Cuando Víctor se dio cuenta de que Próspero se había escapado, se enfadó tanto que le dio una patada al poste de madera que tenía al lado, que sobresalía de las aguas sucias del canal. Luego volvió a su casa cojeando.
Durante la mitad del camino no paró de maldecirse gritando tanto que la gente se volvía al oírlo. Pero él no se dio cuenta de lo furioso que estaba.
—Como un principiante —exclamó—. Se han librado de mí como si fuera un principiante. ¿Quién era el otro? Era demasiado grande para ser el hermano pequeño. Maldita sea. Maldita sea. Maldita sea. Me encuentro cara a cara con él y dejo que se escape. ¡Seré estúpido! —Le dio una patada a una caja de cigarros vacía con su pie cojo y puso una mueca de dolor—. Es culpa mía —gruñó—. Claro, culpa mía. Un detective tan bueno como yo no busca a niños. Aunque tampoco habría podido comprar la comida para las tortugas sin este maldito trabajo.
El pie le dolía aún más cuando abrió la puerta de su casa.

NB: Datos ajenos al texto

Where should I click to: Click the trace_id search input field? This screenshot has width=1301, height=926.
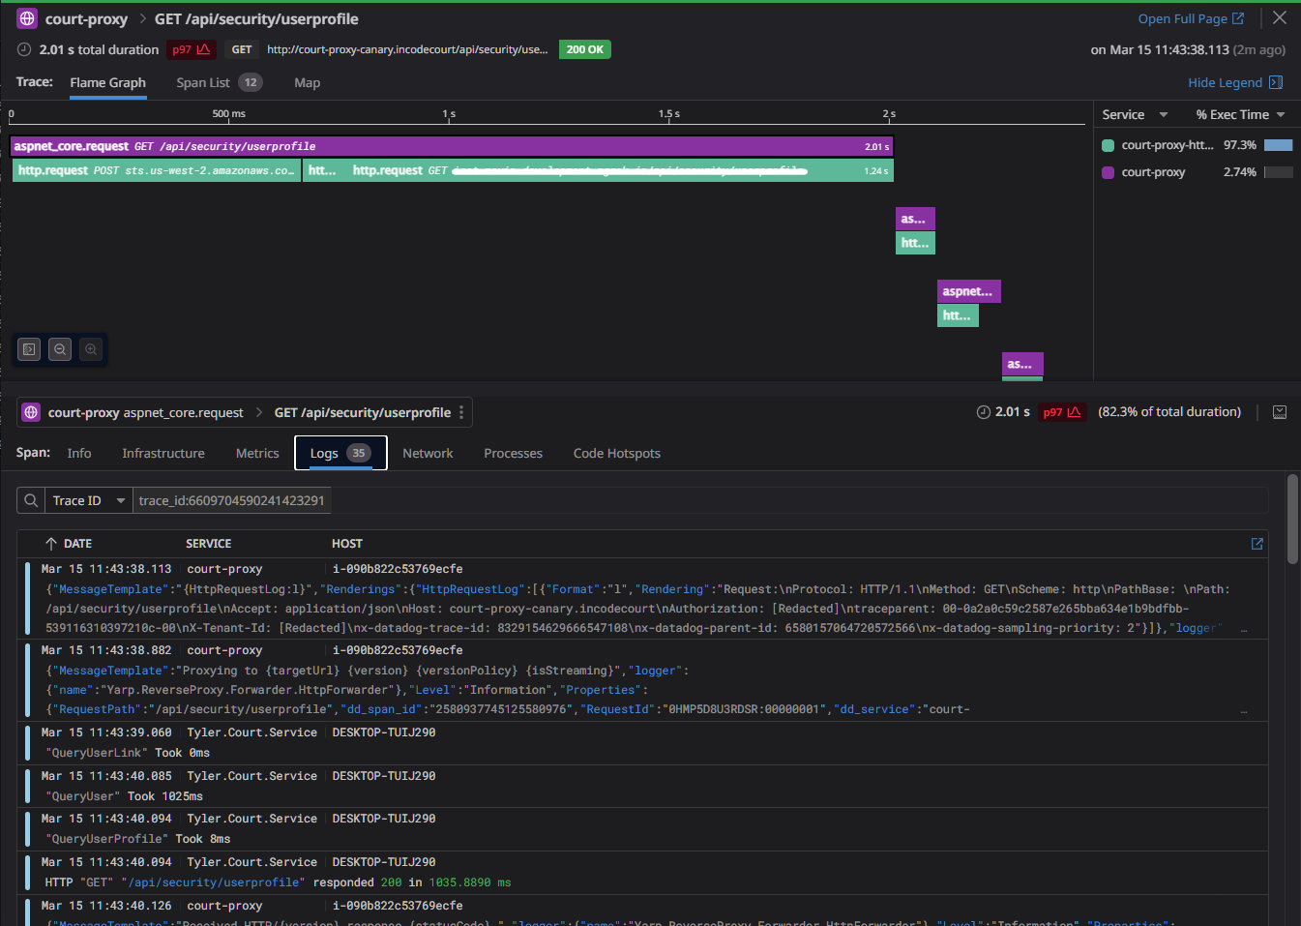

—Bueno, como mínimo ahora ya sé que están en la ciudad —exclamó mientras subía cojeando por las escaleras—. Y allí donde esté el mayor, también estará el pequeño. Eso está claro.
Al llegar a su piso se quitó el zapato del pie que le dolía y fue andando hasta el balcón para dar de comer a las tortugas. Su oficina aún olía a la laca de Esther Hartlieb. Qué asco, ya no soportaba más aquel olor. Y tampoco era capaz de quitarse de la cabeza a los niños. No tendría que haber colgado en la pared la foto. Los veía todo el día. ¿Dónde dormirían por la noche? Por la tarde empezaba a hacer un frío horrible en cuanto el sol desaparecía detrás de las casas. Y en el último invierno había llovido tanto que la ciudad se había inundado una docena de veces. Pero bueno, tenía tantos rincones como una madriguera y seguro que un par de niños podían encontrar siempre algún lugar seco dentro de una casa vacía o en una de las innumerables iglesias.

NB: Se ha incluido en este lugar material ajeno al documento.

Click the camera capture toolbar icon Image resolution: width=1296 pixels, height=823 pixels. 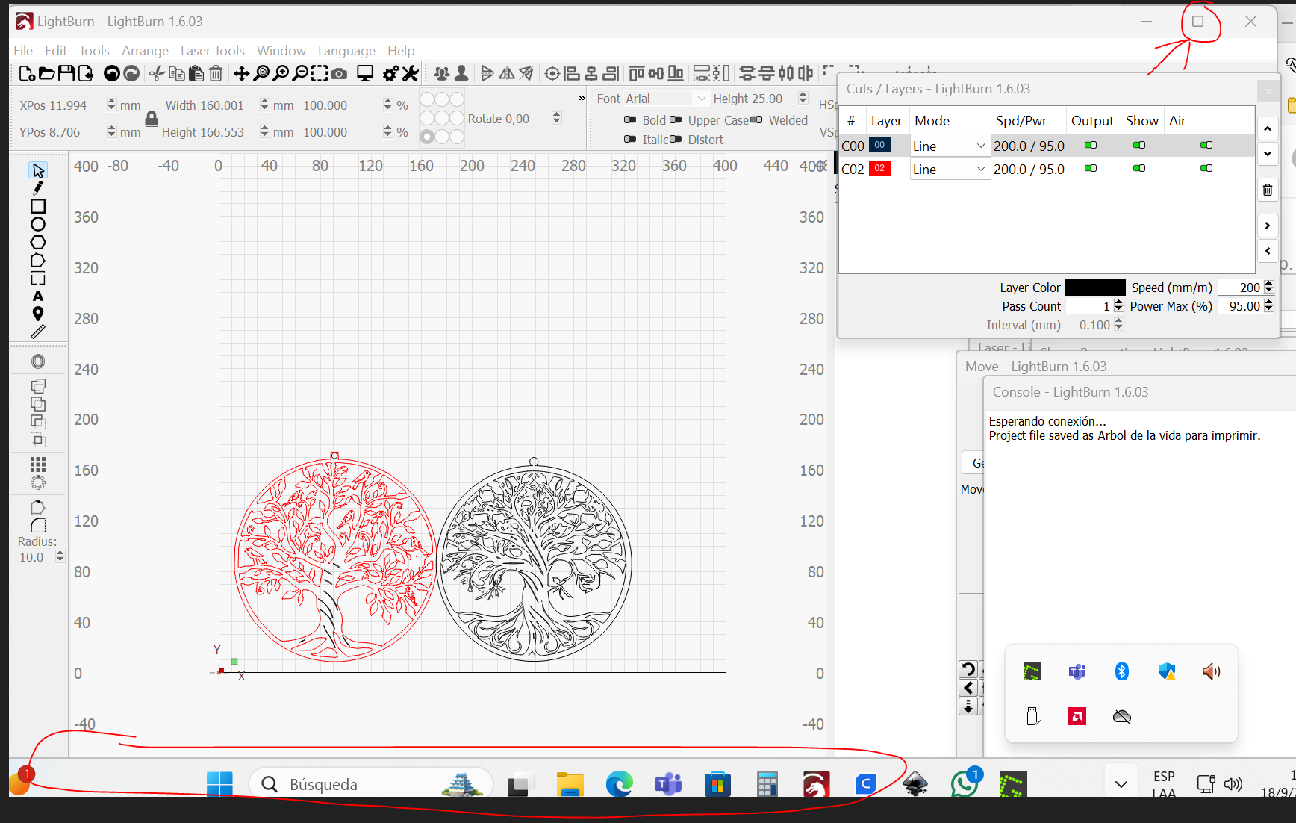tap(339, 73)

—Los encontraré —gruñó Víctor—. Sería ridículo si no lo consiguiera.
Cuando las tortugas acabaron de comer, se llenó su estómago hambriento con montañas de espaguetis y salchichas fritas. Luego se puso una pomada en el pie, se sentó al escritorio y rellenó un poco de papeleo que se le había acumulado. Al fin y al cabo, tenía otros encargos aparte de la búsqueda de estos niños.
«Creo que en los próximos días debería sentarme más a menudo en la Plaza de San Marcos —pensó Víctor—. Pedir un café y dar de comer a las palomas hasta que aparezcan por algún lado. Como dice el proverbio: “Toda la gente de Venecia pasa como mínimo una vez al día por la Plaza de San Marcos”. ¿Por qué no iba a valer también para unos niños que han huido de casa?»